Persönlich und stilistisch fühlte Blain sich allerdings immer eher dem großen Außenseiter des französischen Kinos verpflichtet: der Einfluss von Robert Bresson ist nicht nur in Les amis deutlich zu erkennen, sondern auch drei Jahren später in Le Pelican, einem durch Schwarzfilm strukturierten Familiendrama, in dem Blain selbst die Hauptrolle spielte, einen Musiker namens Paul, der sich zu einer Dummheit überreden lässt, die ihm zehn Jahre Gefängnis in Amerika einbringt. Als er zurückkommt, hat seine Frau einen neuen Mann, und sein Sohn Marc, den er zu Beginn stolz aus der Wiege gehoben hat, ist schon fast groß. Blain erzählt diese Geschichte äußerlich fast undramatisch, betont hingegen durch viele filmische Mittel die Vergeblichkeit des väterlichen Wunsches nach Integration in die Familie. Die Zeit ist gegen ihn, jede Nähe zu seinem Sohn ist ein Raub an der Ordnung.

Die zweite Nouvelle Vague

In seinem dritten und nach Meinung vieler besten Film Un enfant dans la foule (1976) erweiterte Blain den Horizont und bezog die historischen Ereignisse des Krieges und der Befreiung mit ein: Im Mittelpunkt steht dieses Mal wieder ein kindlicher Protagonist, der die Jahre der Besatzung in einem Internat verbringt, und für den danach die Freiheit einen besonderen Sinn bekommt, nämlich einen negativen. Er identifiziert sich mit den Vogelfreien, die für ihre Kollaboration gezüchtigt werden.

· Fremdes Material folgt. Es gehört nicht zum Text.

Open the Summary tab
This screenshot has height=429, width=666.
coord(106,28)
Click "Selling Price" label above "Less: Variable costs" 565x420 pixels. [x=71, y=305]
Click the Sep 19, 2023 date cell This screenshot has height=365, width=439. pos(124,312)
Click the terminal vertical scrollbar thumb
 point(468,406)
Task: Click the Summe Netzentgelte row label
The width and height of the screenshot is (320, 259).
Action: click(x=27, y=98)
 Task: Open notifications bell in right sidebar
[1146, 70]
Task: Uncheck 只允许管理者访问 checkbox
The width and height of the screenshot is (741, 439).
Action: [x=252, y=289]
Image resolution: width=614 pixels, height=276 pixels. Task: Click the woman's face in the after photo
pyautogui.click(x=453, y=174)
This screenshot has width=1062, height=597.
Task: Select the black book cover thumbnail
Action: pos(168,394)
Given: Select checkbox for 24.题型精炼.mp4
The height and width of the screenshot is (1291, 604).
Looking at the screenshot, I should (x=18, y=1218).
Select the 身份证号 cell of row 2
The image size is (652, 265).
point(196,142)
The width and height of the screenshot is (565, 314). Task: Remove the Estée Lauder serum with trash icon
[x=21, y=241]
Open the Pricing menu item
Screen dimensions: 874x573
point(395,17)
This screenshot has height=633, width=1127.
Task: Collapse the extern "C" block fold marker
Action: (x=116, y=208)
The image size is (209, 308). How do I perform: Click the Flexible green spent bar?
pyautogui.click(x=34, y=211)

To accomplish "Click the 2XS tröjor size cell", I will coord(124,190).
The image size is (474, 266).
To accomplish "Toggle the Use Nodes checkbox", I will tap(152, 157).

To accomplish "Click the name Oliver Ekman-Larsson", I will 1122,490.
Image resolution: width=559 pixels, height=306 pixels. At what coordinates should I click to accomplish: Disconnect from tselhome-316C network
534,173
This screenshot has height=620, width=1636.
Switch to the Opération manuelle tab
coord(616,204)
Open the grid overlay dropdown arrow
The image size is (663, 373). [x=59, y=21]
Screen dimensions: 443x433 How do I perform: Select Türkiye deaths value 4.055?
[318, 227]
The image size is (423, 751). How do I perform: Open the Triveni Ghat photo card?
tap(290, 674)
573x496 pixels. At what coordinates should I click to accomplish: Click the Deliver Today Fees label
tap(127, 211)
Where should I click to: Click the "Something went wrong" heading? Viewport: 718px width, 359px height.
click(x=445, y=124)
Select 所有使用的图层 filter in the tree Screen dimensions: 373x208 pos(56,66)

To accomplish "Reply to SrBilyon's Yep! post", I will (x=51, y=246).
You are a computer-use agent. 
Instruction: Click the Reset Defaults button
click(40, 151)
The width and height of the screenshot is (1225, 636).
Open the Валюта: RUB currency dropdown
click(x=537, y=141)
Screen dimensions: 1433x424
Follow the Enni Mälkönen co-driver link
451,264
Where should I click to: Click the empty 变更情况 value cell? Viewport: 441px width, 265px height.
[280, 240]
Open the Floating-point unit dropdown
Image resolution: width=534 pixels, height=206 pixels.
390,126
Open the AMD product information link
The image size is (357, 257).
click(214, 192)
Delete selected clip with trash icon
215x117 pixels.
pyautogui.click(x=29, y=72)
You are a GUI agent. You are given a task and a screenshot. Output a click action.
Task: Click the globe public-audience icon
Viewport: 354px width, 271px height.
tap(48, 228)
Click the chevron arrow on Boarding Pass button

Dieses Gefühl, nirgends dazuzugehören, war bei Gérard Blain wohl autobiografisch begründet. Es stellt eine Beziehung zu Maurice Pialat her, der seine Karriere mit einem Film namens Nackte Kindheit begann. Das Filmmuseum zeigt die Filme von Gérard Blain in einer Reihe mit jenen von Pialat und von Jean Eustache, zwei weiteren Vertretern einer zweiten Generation der Nouvelle Vague. In dieser Reihe sind Blains Filme die am wenigsten bekannten, sie bekommen nun endlich die Aufmerksamkeit, die sie verdienen: als Zeugnisse aus einer Generation, die von den "dreißig glorreichen Jahren" in der französischen Nachkriegsära immer nur den Blick von außen (oder aus einer rettungslos introspektiven Melancholie) mitbekam. (Bert Rebhandl, 16.3.2016)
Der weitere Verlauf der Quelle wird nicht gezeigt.